I found that by assertively and friendly introducing myself and asking them to do something for me, such as give me their cell or alerting them to something to look out for (parking at a certain place and a drop off at the door if raining) gave them a "job to do" in addition to just "driving." This helped. I also let them into my process a bit. Such as telling them I'm worried about the weather or wondering if they can be flexible on the return and let me text them 15 mins prior to departure.

It feeds their ego in a positive way, showing them you see them as a person with a brain, but also that you are in the position of control (client hiring them) and you have things to do. I carried a clipboard and was on my phone or looking at papers; sometimes I would give them a copy of our Excel spreadsheet schedule. I did this to show them I am the boss and they need to respect the boss in charge. I am not there to listen to their verbal hot air.

I am also a teacher. The trick is that it takes work to be this prepared but it really helps to OVERLOAD people a bit so that they are a little in AWE and not sure what to say to you. You may be terrified and stressed, but they get to see the confident, powerful side of you that says "I am organized."

Looking preoccupied doesn't work. You have to be in control of them, by asking them questions, assessing their ability to serve your needs (size them up) and then give them a request that will help them feel important to you/ or needed. I tend to treat them like my students, which has a way of helping.

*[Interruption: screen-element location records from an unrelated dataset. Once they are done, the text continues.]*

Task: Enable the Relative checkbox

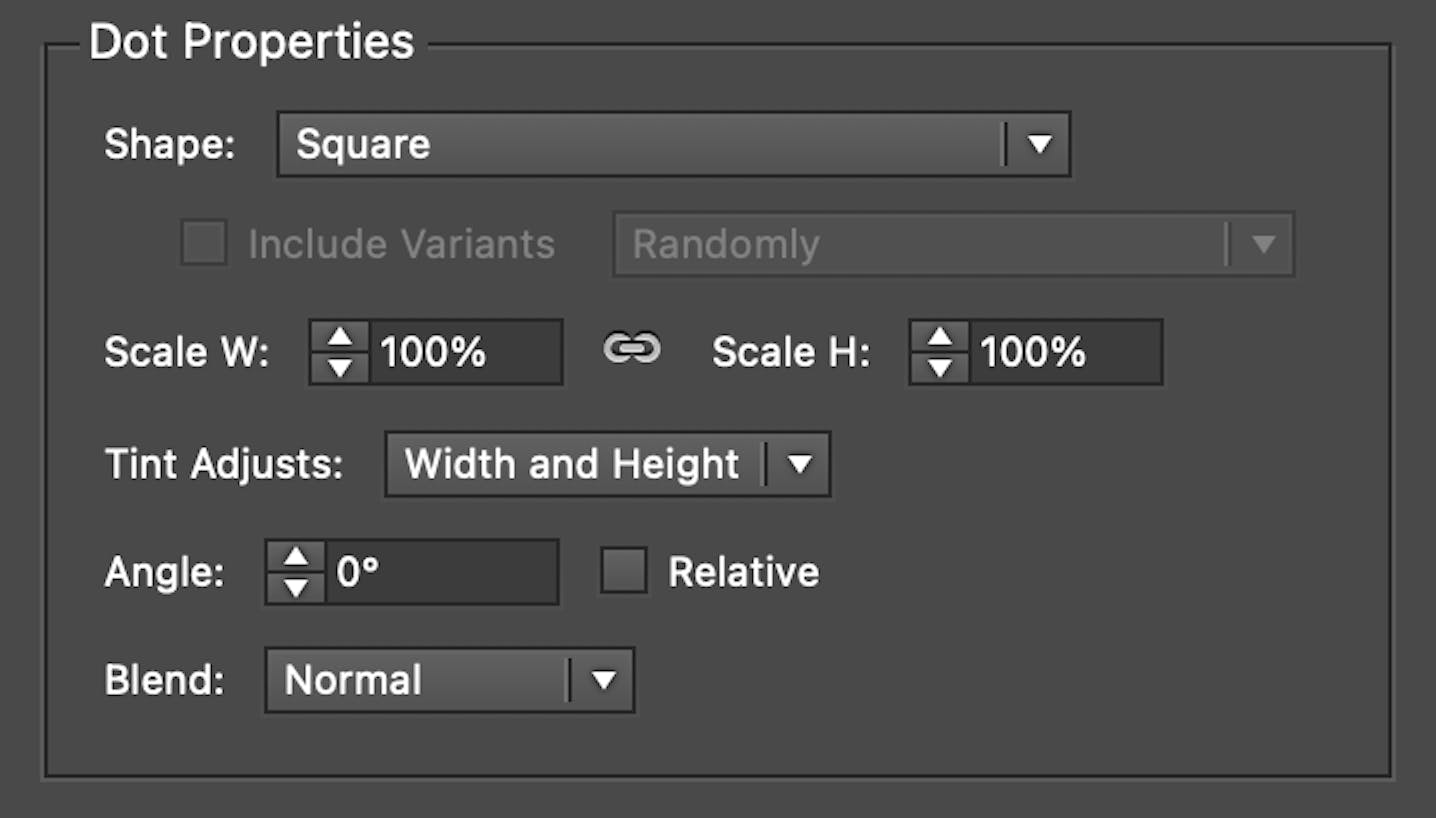Action: (x=623, y=571)
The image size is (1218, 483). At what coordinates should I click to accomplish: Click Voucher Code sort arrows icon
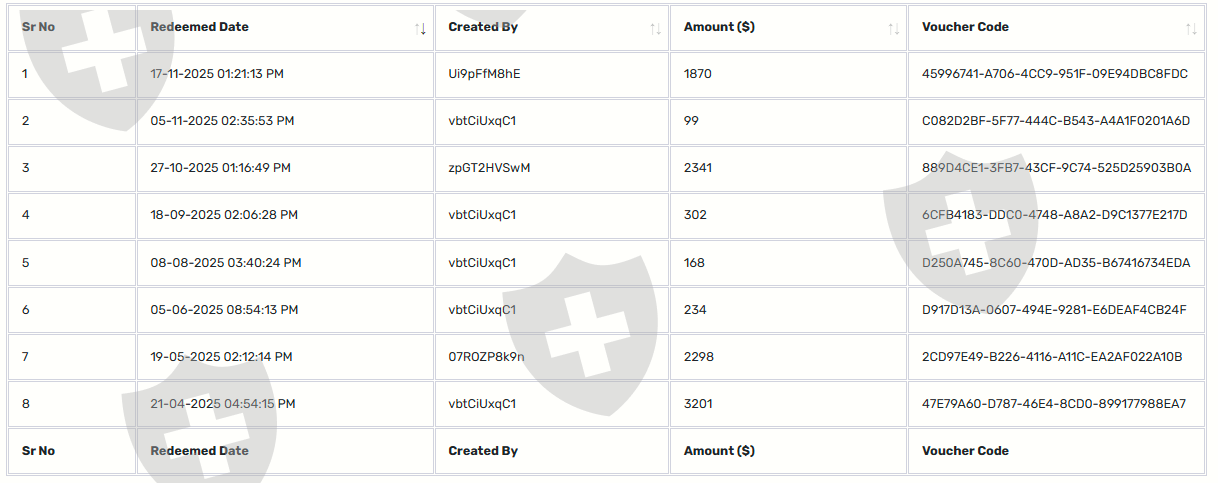1190,28
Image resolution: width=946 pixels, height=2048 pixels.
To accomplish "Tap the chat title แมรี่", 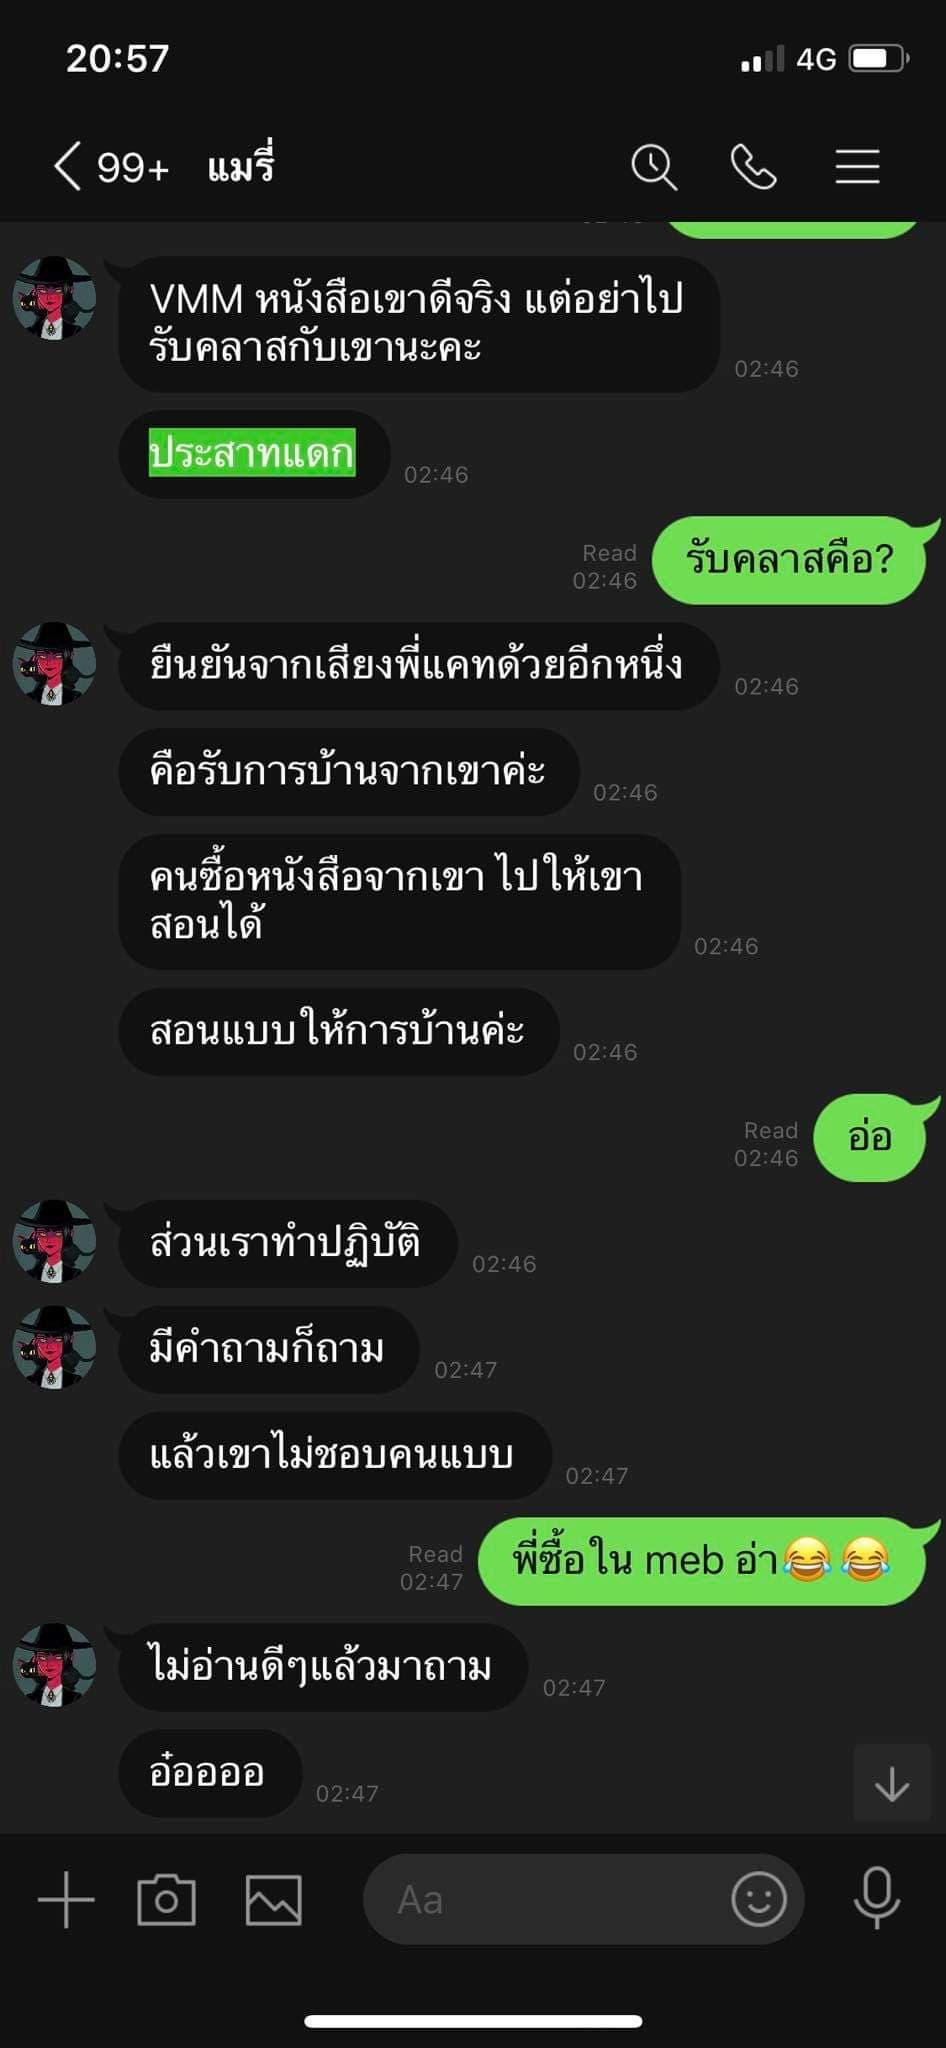I will pos(241,166).
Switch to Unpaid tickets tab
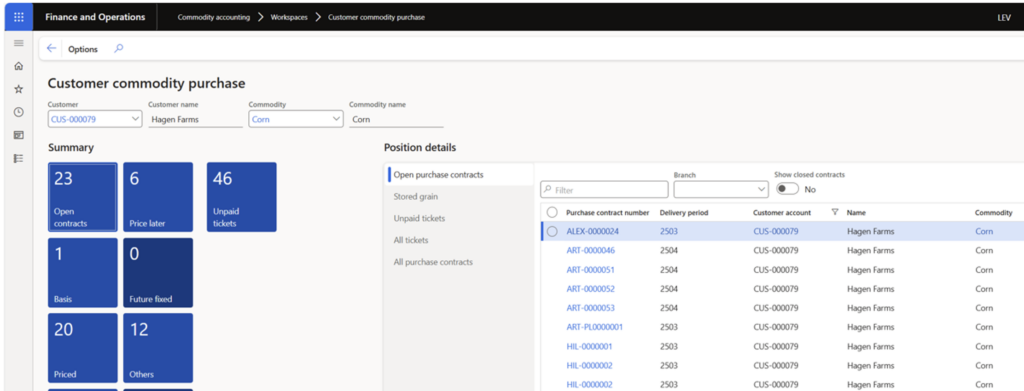Image resolution: width=1024 pixels, height=391 pixels. tap(419, 218)
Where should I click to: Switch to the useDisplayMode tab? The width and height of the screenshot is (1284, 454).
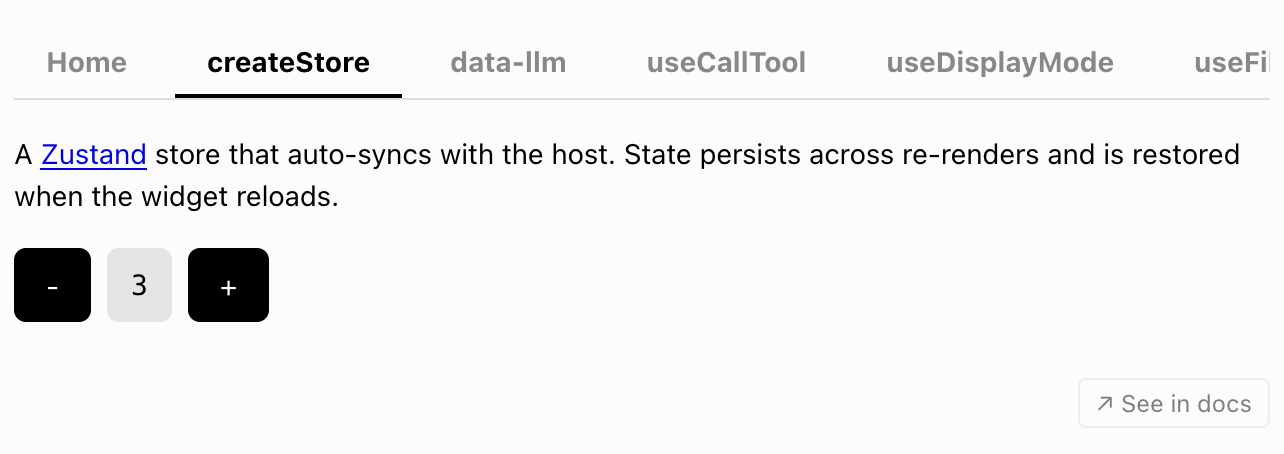pyautogui.click(x=1000, y=64)
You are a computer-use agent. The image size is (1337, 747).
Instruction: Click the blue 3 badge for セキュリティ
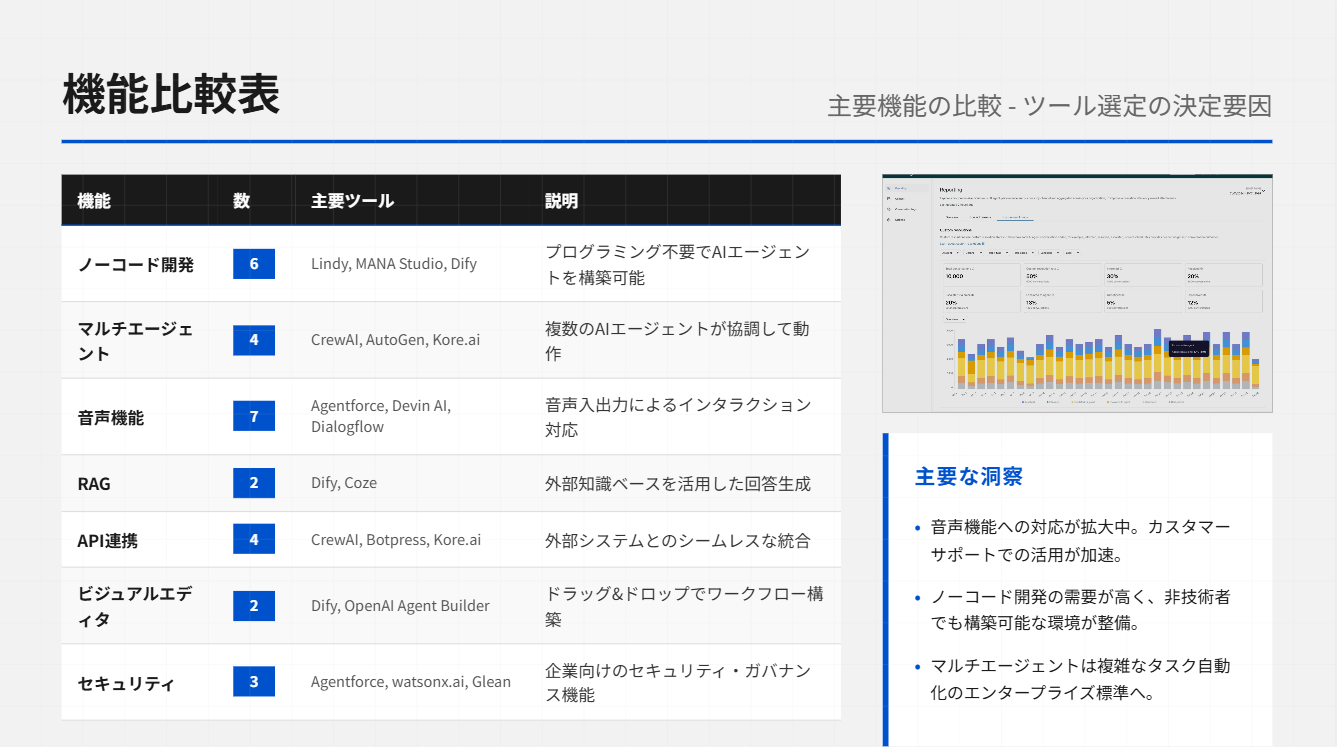click(x=254, y=681)
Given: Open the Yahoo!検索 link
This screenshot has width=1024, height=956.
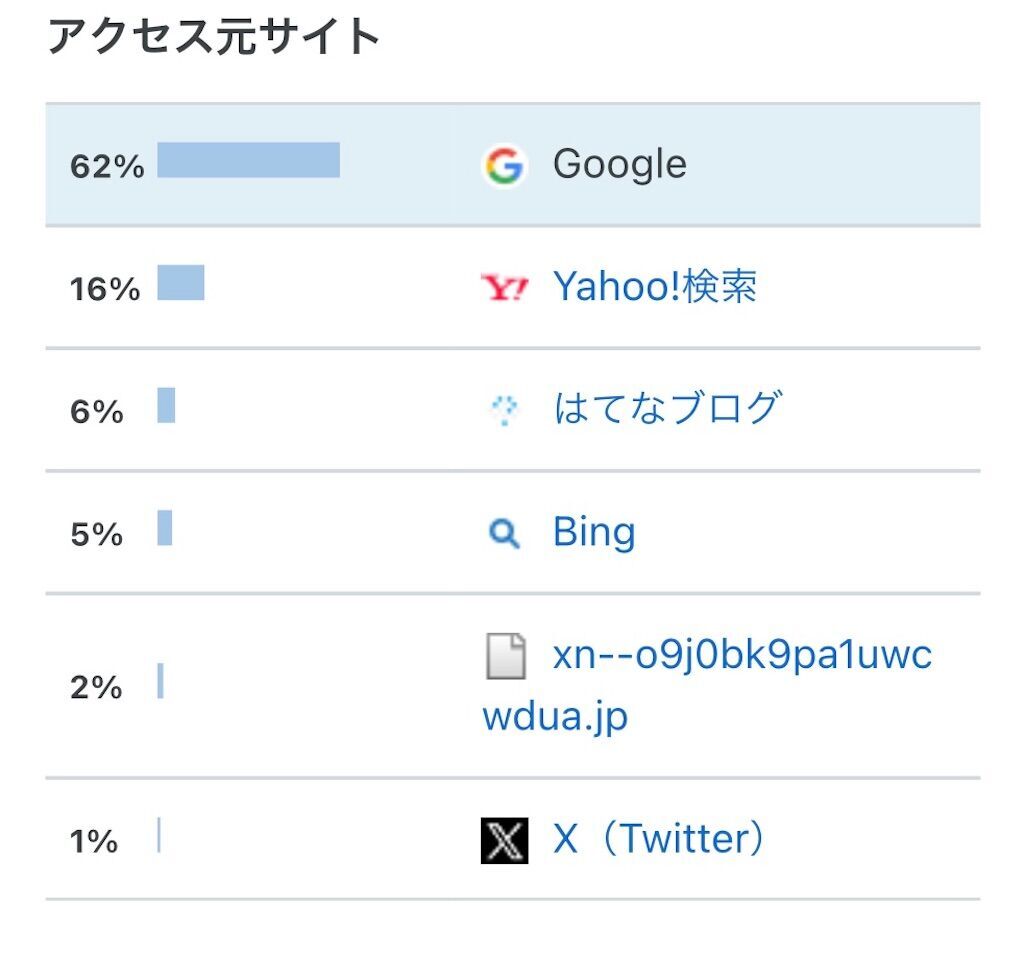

Some will blow right past this. Most won't. If you are intimidatingly organized, nobody knows how to penetrate that. LOL

Then, you initiate, you put out your hand first if shaking hands, you ask them to do things. Most expect/like this kind of interaction. They are in the service industry and hope to get good recommends. They don't know what you want so you tell them and they should respond by doing it. :)
 
I don't want to be the selfish jerk of a passenger, and I figure hey, if they need to talk, they need to talk I guess.

I wonder if you could reframe this situation as instead of being unreasonable. I think you have valid reasons for the way you feel and I often find this kind of thing frustrating and annoying and having to go to therapy afterwards seems to be stressful for you.

I like what @Muse suggested and to empower yourself more. Keep on talking about this because I have found that as I talk I can realize things I would not have if I had remained silent. I know easier said than done, but I think getting some good feedback and support on this happening to you, will help you to find a solution that best works for you.

I think that they are without boundaries with you and taking advantage of your situation. I understand that you are limited to have to use them. I am glad you brought this up. I wish you the very best in sorting this one out to a more viable solution for you.